**The problem**
Recast the records below as a JSON list of strings, with one string for each line and no entries for blank lines.

**Data rows**
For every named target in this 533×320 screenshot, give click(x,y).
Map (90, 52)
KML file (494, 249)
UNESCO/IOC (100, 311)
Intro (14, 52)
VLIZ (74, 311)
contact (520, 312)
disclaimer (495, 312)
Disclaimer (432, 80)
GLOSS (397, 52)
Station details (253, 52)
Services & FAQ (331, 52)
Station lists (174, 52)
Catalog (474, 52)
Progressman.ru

**Result**
[
  "For every named target in this 533×320 screenshot, give click(x,y).",
  "Map (90, 52)",
  "KML file (494, 249)",
  "UNESCO/IOC (100, 311)",
  "Intro (14, 52)",
  "VLIZ (74, 311)",
  "contact (520, 312)",
  "disclaimer (495, 312)",
  "Disclaimer (432, 80)",
  "GLOSS (397, 52)",
  "Station details (253, 52)",
  "Services & FAQ (331, 52)",
  "Station lists (174, 52)",
  "Catalog (474, 52)",
  "Progressman.ru"
]